> _Selection_:
# Another homemade triple Cree



## peterh88 (Apr 6, 2007)

Hi all,
I just had to share this light with you all.
I too decided that after a search of the local bike shops I just wasn't prepared to 
pay the asking price for a good set of lights. Naturally I wanted the brightest light set I
could afford.
So a search on internet found Allen Chapman and his triple lux (rectangle type) complete with all instructions on how to build the beast. So I prepared to make this light and jumped on the website of Cutter Electronics. On the website I found the Kathod lense that would take three Cree's grouped together.
I ordered all the parts needed to make two lights. Lucky me, I was on holidays so I had time to burn to get the lights made.
I made my helmut light exactly the same way as Allen made his, using a 1000mAh BuckPuck, 3 x Cree XR-E p4, Ledil lenses and the usual electronics from jaycar.
The second light I made started with the same electronics and the same P4 Cree's.
The difference is the Lense.







The lense diameter is 50mm so It was an easy process to find some 50mm o.d. tube and cut it to length.
I had to relieve the inside of the tube to make insertion of the lense possible.

> _Information supplied_:

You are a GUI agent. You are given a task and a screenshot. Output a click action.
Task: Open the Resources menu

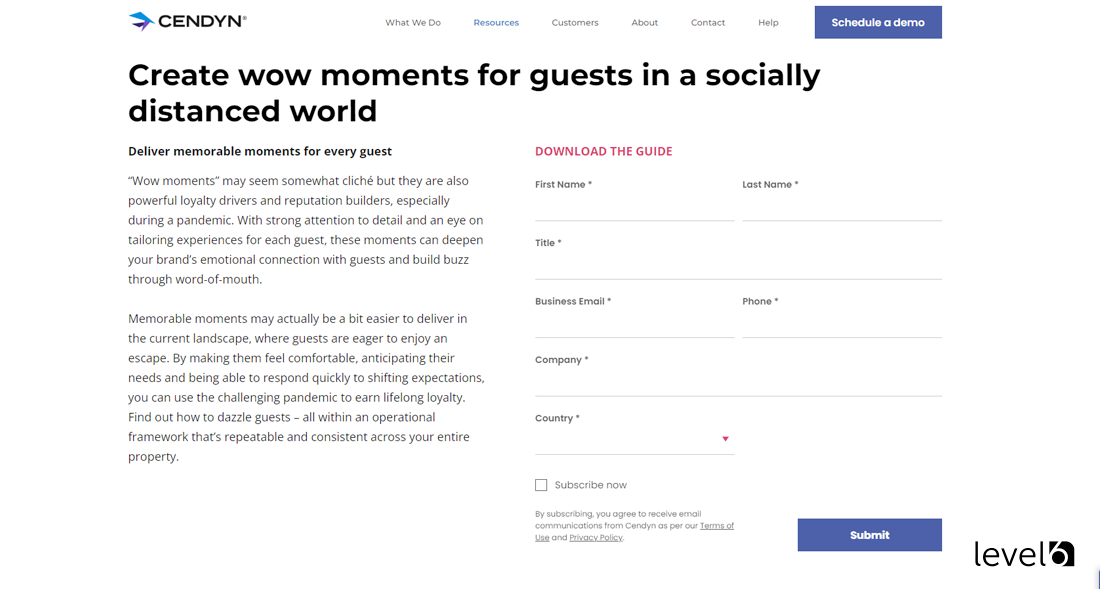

> _Goals_:
**1.** In the homemade light post, shorten the paragraph that begins "So a search on internet found Allen Chapman" to two sentences, keeping its main facts.
**2.** List every part the homemade light post names for the helmet light.
**3.** Translate this sentence from the homemade light post into Spanish: "The lense diameter is 50mm so It was an easy process to find some 50mm o.d. tube and cut it to length."

> _Results of the exercise_:
**1.** An internet search turned up Allen Chapman's triple lux (rectangle type) light along with full instructions for building it. Ready to make one, the writer went to the Cutter Electronics website and found the Kathod lens that takes three Crees grouped together.

**2.**
- 1000mAh BuckPuck
- 3 x Cree XR-E P4
- Ledil lenses
- the usual electronics from jaycar

**3.** El diámetro de la lente es de 50 mm, así que fue fácil encontrar un tubo de 50 mm de diámetro exterior y cortarlo a la medida.